Aquela clássica figura das lenhas que, ao olhar daqui se vê três e ao olhar dali se vê quatro, é um truque da mente. Quando algumas pessoas se aproximam desta figura, se fecham um pouco os olhos, conseguem ver quatro lenhas. Para isso é necessário fazer um esforço muito grande porque o cérebro filtra determinadas situações. É preciso treinar o cérebro a olhar em diversas perspectivas. Essa capacidade é adquirida e é o recurso que podemos usar para não sofrer nesta morte. Portanto, a parte prática da história é o medo de perder a razão. A maneira de fazermos com que não percamos a razão é nos apegando a várias crendices. E uma delas, a maior, é justamente a de que temos razão, de que somente nós temos razão.
Algo que explica o apego nessa perspectiva é o medo de não pertencer. Teme-se romper e ficar sozinho, isolado. Quando se perde a razão, além do julgamento do outro, que está implícito, há uma separação, um corte.
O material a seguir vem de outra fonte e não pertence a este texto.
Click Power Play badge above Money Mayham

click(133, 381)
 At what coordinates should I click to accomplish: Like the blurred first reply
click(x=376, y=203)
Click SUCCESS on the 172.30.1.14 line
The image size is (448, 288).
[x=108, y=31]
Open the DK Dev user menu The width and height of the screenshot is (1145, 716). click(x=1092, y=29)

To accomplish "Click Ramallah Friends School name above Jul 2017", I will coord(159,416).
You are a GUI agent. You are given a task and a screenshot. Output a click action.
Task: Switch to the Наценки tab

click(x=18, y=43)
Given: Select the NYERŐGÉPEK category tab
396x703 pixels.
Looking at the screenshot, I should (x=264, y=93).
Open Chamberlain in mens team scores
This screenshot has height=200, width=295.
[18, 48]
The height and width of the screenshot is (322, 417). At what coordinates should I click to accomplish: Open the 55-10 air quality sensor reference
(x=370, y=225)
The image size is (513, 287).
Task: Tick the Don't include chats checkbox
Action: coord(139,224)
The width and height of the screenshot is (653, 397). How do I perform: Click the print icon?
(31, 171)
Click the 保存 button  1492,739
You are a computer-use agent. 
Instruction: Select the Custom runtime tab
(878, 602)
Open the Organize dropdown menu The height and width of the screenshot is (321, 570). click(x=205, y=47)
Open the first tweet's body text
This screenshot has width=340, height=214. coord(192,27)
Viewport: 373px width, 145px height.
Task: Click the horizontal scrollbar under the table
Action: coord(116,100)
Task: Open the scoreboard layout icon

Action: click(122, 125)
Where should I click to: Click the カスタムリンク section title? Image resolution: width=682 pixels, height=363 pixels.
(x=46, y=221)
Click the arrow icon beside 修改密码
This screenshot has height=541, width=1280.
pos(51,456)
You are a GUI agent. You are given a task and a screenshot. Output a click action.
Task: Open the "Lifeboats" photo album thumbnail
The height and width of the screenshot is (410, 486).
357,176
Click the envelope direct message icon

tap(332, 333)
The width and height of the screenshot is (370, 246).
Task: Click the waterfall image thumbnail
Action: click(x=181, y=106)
Temos muito medo desse corte. E lá na primeira infância há um desejo não satisfeito, não realizado, de uma experiência profunda de conexão. Isso ainda com a mãe e com o pai. Se os pais usam as crianças como mecanismo de defesa da própria relação e não permitem que elas sejam crianças, querendo que tomem a responsabilidade pela relação deles, estas crianças perdem esse espaço de conexão profunda que garante segurança e amor.
Quando isso ocorre é muito provável que surja um forte elo de apego na personalidade. Isso é cultivado na adolescência a partir de uma condição de “irreligiosidade”, – entre aspas, porque nem todas as famílias buscam experiência na religião – termo usado pelo Yogi Bhajan. Pode se referir também a uma falta de experiência com o divino, com algo transcendente, com o espírito. São pessoas que na adolescência não encontram um espaço para experimentar a transcendência. É tão essencial para o ser humano experimentar a transcendência que os jovens necessariamente vão buscar essa experiência na droga, não há dúvida.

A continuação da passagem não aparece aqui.